▸ **DESCRIPTION OF THE TASK**
Rewrite the items below with "Screen dimensions" replaced by "Screen size" wherever it occurs, changing nothing else. Leave the pictures out of your answer.

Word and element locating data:
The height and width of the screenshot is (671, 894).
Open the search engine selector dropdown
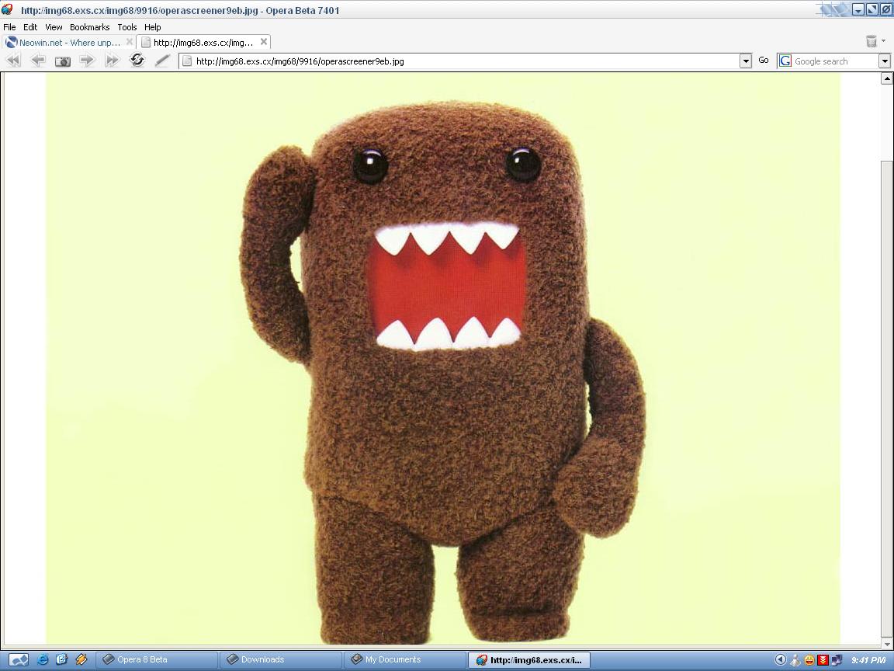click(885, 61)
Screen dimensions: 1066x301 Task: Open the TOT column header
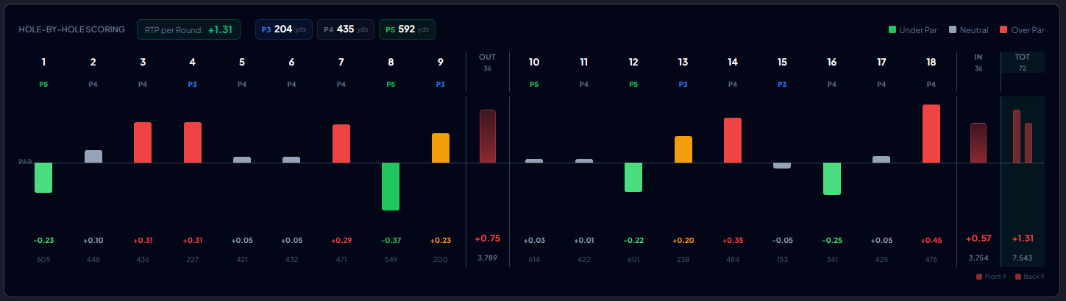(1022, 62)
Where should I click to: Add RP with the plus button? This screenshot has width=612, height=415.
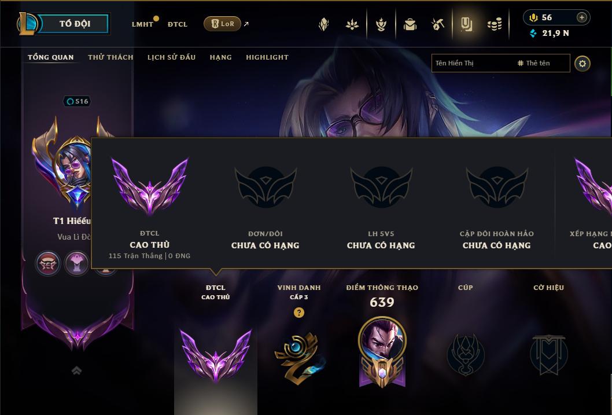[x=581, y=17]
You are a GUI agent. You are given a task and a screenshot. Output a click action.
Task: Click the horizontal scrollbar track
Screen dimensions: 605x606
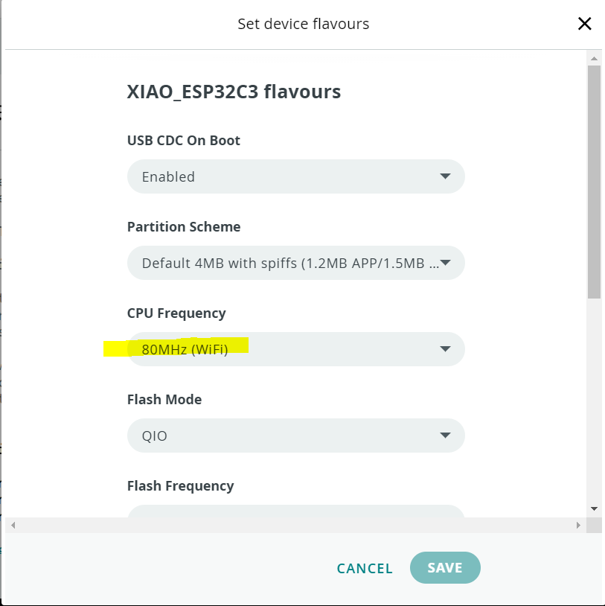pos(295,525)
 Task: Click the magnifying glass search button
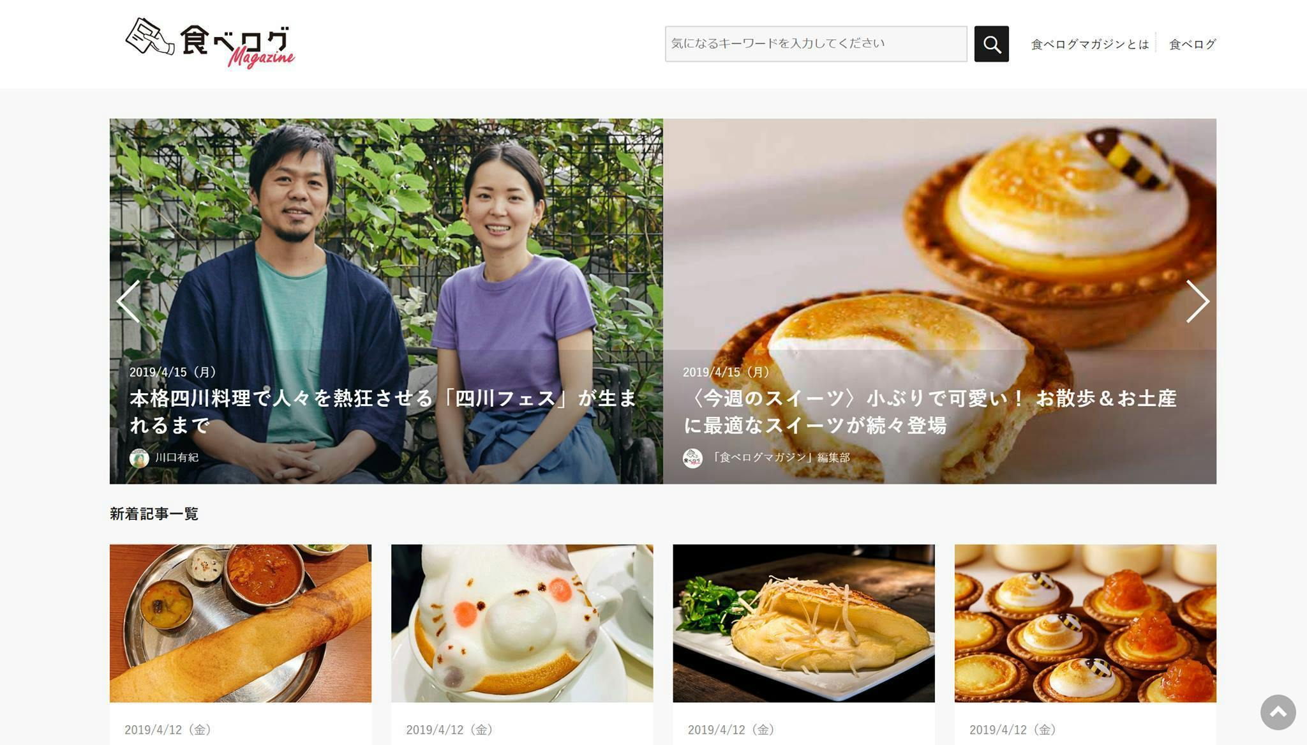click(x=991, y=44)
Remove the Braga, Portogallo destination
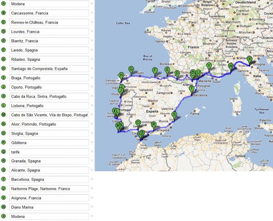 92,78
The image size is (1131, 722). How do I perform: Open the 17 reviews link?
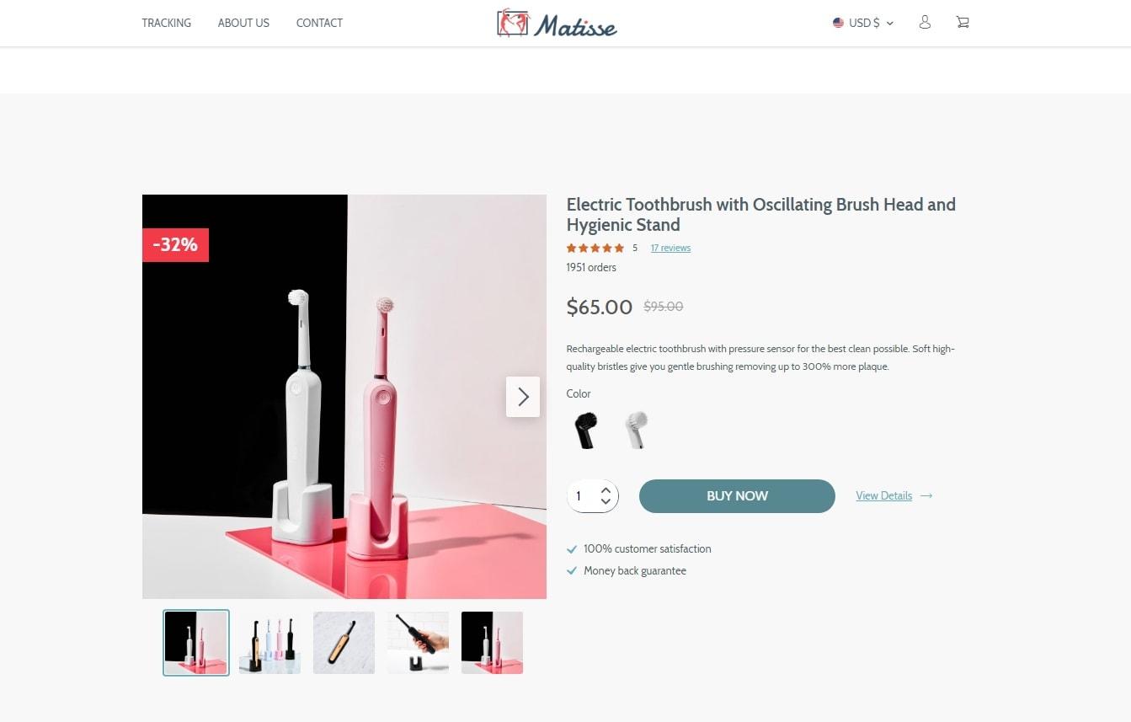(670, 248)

▸ **OUTPUT OF THE EXERCISE**
The height and width of the screenshot is (671, 894).
Open the search engine selector dropdown
click(885, 61)
Screen size: 1066x301 Task: Open the TOT column header
(1022, 62)
Where should I click to: Add RP with the plus button? This screenshot has width=612, height=415.
[x=581, y=17]
You are a GUI agent. You are given a task and a screenshot. Output a click action.
Task: Click the horizontal scrollbar track
Screen size: 605x606
pos(295,525)
 Task: Click the magnifying glass search button
click(x=991, y=44)
Remove the Braga, Portogallo destination
 92,78
The image size is (1131, 722). How do I perform: Open the 17 reviews link?
(670, 248)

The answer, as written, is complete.